• What you are asked to do:
Please output the listing below line for line, unchanged.

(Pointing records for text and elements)
·····

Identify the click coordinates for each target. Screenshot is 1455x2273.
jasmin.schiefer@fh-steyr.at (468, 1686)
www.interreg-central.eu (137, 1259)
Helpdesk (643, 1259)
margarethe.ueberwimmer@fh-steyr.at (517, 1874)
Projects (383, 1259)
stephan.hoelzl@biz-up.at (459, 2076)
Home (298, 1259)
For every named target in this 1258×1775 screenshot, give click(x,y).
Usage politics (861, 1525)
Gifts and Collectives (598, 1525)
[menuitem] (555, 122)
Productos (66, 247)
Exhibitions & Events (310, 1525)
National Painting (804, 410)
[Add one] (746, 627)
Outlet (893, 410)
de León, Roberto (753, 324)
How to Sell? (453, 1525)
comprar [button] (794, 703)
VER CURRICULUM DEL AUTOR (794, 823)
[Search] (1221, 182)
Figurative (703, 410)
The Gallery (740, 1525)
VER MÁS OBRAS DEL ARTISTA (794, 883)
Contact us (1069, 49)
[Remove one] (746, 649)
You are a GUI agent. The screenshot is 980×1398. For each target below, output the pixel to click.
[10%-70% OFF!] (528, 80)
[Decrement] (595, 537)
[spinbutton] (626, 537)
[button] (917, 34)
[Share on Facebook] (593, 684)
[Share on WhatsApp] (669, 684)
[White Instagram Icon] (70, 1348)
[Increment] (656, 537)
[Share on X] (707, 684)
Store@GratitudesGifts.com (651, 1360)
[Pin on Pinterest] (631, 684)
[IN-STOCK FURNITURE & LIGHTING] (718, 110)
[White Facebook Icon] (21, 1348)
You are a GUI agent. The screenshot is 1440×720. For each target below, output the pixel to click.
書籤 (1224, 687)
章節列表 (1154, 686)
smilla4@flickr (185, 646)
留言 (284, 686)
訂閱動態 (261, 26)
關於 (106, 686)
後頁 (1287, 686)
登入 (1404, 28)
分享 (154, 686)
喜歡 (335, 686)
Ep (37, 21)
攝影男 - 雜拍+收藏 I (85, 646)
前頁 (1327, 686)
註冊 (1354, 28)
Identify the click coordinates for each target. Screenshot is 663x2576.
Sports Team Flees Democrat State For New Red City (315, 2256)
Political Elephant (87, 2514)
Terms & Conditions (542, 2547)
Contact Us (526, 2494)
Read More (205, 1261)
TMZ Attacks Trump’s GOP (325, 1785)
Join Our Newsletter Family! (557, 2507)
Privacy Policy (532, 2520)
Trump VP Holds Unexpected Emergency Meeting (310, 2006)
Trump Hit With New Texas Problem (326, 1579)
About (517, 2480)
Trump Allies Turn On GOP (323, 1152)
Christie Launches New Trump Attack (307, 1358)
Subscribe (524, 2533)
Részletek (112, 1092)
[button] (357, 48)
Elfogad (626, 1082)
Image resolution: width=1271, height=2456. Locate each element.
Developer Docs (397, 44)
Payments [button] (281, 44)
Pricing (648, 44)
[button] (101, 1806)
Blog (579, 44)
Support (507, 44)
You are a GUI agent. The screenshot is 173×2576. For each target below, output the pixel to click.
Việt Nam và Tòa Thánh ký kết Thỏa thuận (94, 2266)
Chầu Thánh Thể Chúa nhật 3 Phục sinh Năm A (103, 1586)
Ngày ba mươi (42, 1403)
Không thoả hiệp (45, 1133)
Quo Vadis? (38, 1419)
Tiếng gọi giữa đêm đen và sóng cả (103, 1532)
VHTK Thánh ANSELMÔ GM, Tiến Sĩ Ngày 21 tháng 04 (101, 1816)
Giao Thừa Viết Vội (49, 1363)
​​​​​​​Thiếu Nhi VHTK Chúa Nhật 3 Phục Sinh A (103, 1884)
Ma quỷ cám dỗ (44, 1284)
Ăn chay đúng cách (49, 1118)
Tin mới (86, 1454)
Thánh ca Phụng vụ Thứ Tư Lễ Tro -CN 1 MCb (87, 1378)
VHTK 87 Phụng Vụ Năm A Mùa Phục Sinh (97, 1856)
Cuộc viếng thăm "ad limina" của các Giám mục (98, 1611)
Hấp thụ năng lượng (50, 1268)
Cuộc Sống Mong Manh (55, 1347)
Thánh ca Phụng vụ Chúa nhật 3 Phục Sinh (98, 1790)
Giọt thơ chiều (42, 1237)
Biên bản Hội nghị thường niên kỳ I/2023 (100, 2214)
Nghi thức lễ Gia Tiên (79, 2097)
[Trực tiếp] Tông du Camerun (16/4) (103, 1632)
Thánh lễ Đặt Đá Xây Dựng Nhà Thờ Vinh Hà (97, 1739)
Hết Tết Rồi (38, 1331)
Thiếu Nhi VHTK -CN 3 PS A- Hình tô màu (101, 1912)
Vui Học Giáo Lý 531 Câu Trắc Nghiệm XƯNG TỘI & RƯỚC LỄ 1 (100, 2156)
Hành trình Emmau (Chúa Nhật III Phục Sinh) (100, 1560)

·····

• Final result:
Identify the click coordinates for each target. Screenshot is 1455x2273.
jasmin.schiefer@fh-steyr.at (468, 1686)
www.interreg-central.eu (137, 1259)
Helpdesk (643, 1259)
margarethe.ueberwimmer@fh-steyr.at (517, 1874)
Projects (383, 1259)
stephan.hoelzl@biz-up.at (459, 2076)
Home (298, 1259)
For every named target in this 1258×1775 screenshot, give click(x,y).
Usage politics (861, 1525)
Gifts and Collectives (598, 1525)
[menuitem] (555, 122)
Productos (66, 247)
Exhibitions & Events (310, 1525)
National Painting (804, 410)
[Add one] (746, 627)
Outlet (893, 410)
de León, Roberto (753, 324)
How to Sell? (453, 1525)
comprar [button] (794, 703)
VER CURRICULUM DEL AUTOR (794, 823)
[Search] (1221, 182)
Figurative (703, 410)
The Gallery (740, 1525)
VER MÁS OBRAS DEL ARTISTA (794, 883)
Contact us (1069, 49)
[Remove one] (746, 649)
You are a GUI agent. The screenshot is 980×1398. For each target below, output the pixel to click.
[10%-70% OFF!] (528, 80)
[Decrement] (595, 537)
[spinbutton] (626, 537)
[button] (917, 34)
[Share on Facebook] (593, 684)
[Share on WhatsApp] (669, 684)
[White Instagram Icon] (70, 1348)
[Increment] (656, 537)
[Share on X] (707, 684)
Store@GratitudesGifts.com (651, 1360)
[Pin on Pinterest] (631, 684)
[IN-STOCK FURNITURE & LIGHTING] (718, 110)
[White Facebook Icon] (21, 1348)
You are a GUI agent. The screenshot is 1440×720. For each target below, output the pixel to click.
書籤 (1224, 687)
章節列表 (1154, 686)
smilla4@flickr (185, 646)
留言 (284, 686)
訂閱動態 (261, 26)
關於 (106, 686)
後頁 (1287, 686)
登入 (1404, 28)
分享 (154, 686)
喜歡 (335, 686)
Ep (37, 21)
攝影男 - 雜拍+收藏 I (85, 646)
前頁 (1327, 686)
註冊 (1354, 28)
Identify the click coordinates for each target. Screenshot is 663x2576.
Sports Team Flees Democrat State For New Red City (315, 2256)
Political Elephant (87, 2514)
Terms & Conditions (542, 2547)
Contact Us (526, 2494)
Read More (205, 1261)
TMZ Attacks Trump’s GOP (325, 1785)
Join Our Newsletter Family! (557, 2507)
Privacy Policy (532, 2520)
Trump VP Holds Unexpected Emergency Meeting (310, 2006)
Trump Hit With New Texas Problem (326, 1579)
About (517, 2480)
Trump Allies Turn On GOP (323, 1152)
Christie Launches New Trump Attack (307, 1358)
Subscribe (524, 2533)
Részletek (112, 1092)
[button] (357, 48)
Elfogad (626, 1082)
Image resolution: width=1271, height=2456. Locate each element.
Developer Docs (397, 44)
Payments [button] (281, 44)
Pricing (648, 44)
[button] (101, 1806)
Blog (579, 44)
Support (507, 44)
You are a GUI agent. The screenshot is 173×2576. For each target below, output the pixel to click.
Việt Nam và Tòa Thánh ký kết Thỏa thuận (94, 2266)
Chầu Thánh Thể Chúa nhật 3 Phục sinh Năm A (103, 1586)
Ngày ba mươi (42, 1403)
Không thoả hiệp (45, 1133)
Quo Vadis? (38, 1419)
Tiếng gọi giữa đêm đen và sóng cả (103, 1532)
VHTK Thánh ANSELMÔ GM, Tiến Sĩ Ngày 21 tháng 04 (101, 1816)
Giao Thừa Viết Vội (49, 1363)
​​​​​​​Thiếu Nhi VHTK Chúa Nhật 3 Phục Sinh A (103, 1884)
Ma quỷ cám dỗ (44, 1284)
Ăn chay đúng cách (49, 1118)
Tin mới (86, 1454)
Thánh ca Phụng vụ Thứ Tư Lễ Tro -CN 1 MCb (87, 1378)
VHTK 87 Phụng Vụ Năm A Mùa Phục Sinh (97, 1856)
Cuộc viếng thăm "ad limina" của các Giám mục (98, 1611)
Hấp thụ năng lượng (50, 1268)
Cuộc Sống Mong Manh (55, 1347)
Thánh ca Phụng vụ Chúa nhật 3 Phục Sinh (98, 1790)
Giọt thơ chiều (42, 1237)
Biên bản Hội nghị thường niên kỳ I/2023 (100, 2214)
Nghi thức lễ Gia Tiên (79, 2097)
[Trực tiếp] Tông du Camerun (16/4) (103, 1632)
Thánh lễ Đặt Đá Xây Dựng Nhà Thờ Vinh Hà (97, 1739)
Hết Tết Rồi (38, 1331)
Thiếu Nhi VHTK -CN 3 PS A- Hình tô màu (101, 1912)
Vui Học Giáo Lý 531 Câu Trắc Nghiệm XƯNG TỘI & RƯỚC LỄ 1 (100, 2156)
Hành trình Emmau (Chúa Nhật III Phục Sinh) (100, 1560)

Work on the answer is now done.